The Blues were leading though Bertrand Traore's strike and five minutes from picking up a fourth straight win to maintain their late, late surge towards the Champions League spots

However, a rare mistake by Thibaut Courtois gifted Mame Diouf an equaliser and left Stamford Bridge boss Hiddink admitting fourth place looks beyond them now

"That's difficult, almost impossible," he said

"Especially when other teams are knocking on the door as well

"Yet in December we were near the relegation zone, so get to the middle of the table and now have a beautiful March and April to look forward to with the Champions League and the FA Cup would be nice."

Chelsea's Champions League future this season rests on Wednesday night's return leg against Paris Saint-Germain, whom they trail 2-1

Hiddink thinks Diego Costa will be fit for that clash despite sitting out against Stoke with a minor tendon problem

Yet it was Costa's replacement in attack, 20-year-old Traore, who opened the scoring with a memorable strike on only his second Blues start

Six minutes before the break Nemanja Matic won possession in midfield and played in Traore five yards outside the Stoke box

Traore's initial touch took him away from goal, but with no Stoke player in a hurry to close him down he turned back inside and lashed a superb shot across Jack Butland from 20 yards.

After the break Hiddink felt Oscar should have been awarded a penalty when he was brought down by Marc Muniesa.

But Stoke secured a point in the 85th minute thanks to Diouf, who had missed two gilt-edged chances in the first half.

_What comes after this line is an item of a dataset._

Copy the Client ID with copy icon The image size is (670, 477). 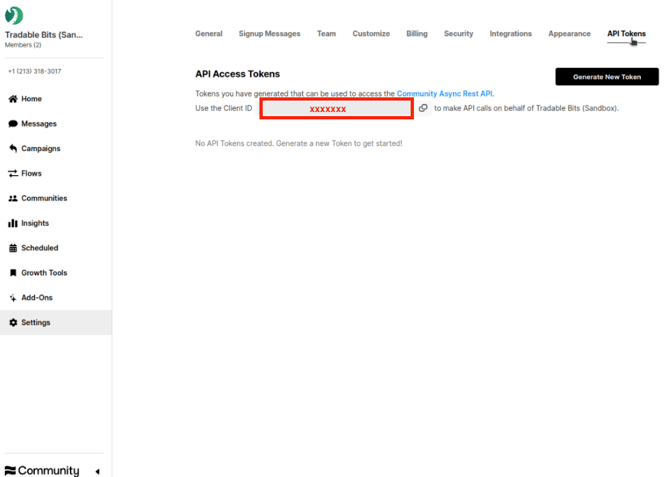click(423, 108)
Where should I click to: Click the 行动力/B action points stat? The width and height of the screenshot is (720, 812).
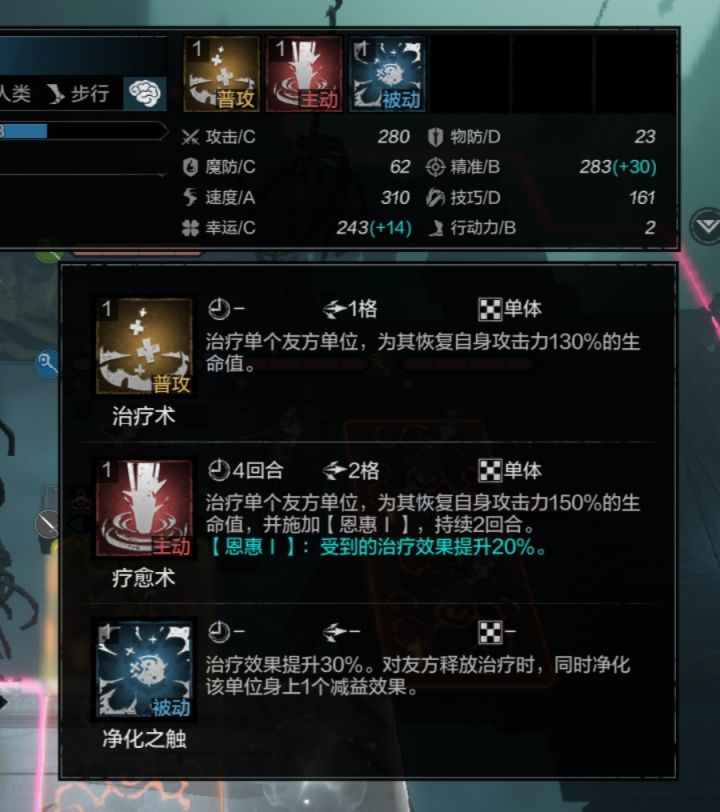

The normally-reliable Courtois opted to punch Xherdan Shaqiri's cross, only to direct the ball straight onto the head of Diouf - and even he could not miss this time.

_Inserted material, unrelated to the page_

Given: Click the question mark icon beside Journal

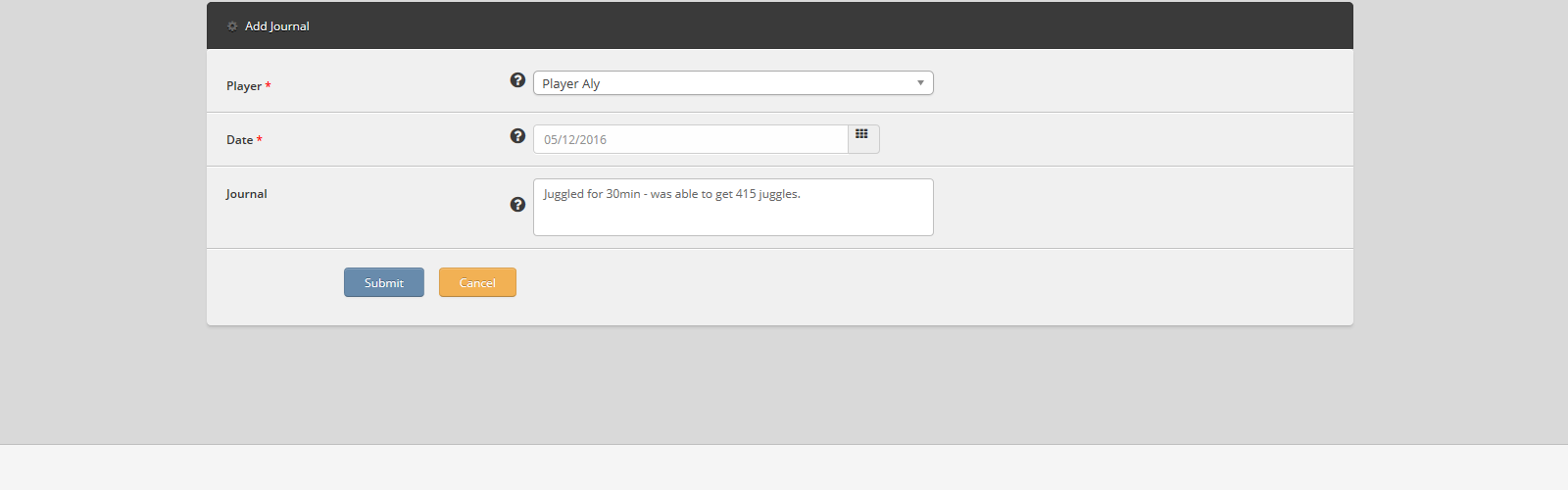Looking at the screenshot, I should (x=517, y=205).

"Of course it's frustrating to concede a late goal," added Hiddink.

"We scored a beautiful goal and Oscar should have had a clear penalty, that was a key moment

But we cannot say Stoke weren't pushing

In the end I think its a fair result."

Stoke manager Mark Hughes felt a point was the least his side deserved, although he still needed one slice of luck.

"I was going to take Diouf off just before he scored so it was a little bit of fortune, but we'll take that," he smiled.

"I felt we deserved at least a point, and arguably you could say we were still hard done by.

"We had two or three good opportunities in first half which we didn't convert, and lo and behold we got done by sucker punch against the run of play.

"That can sometimes deflate you, but at half-time we got the opposite reaction and the second half was more of the same."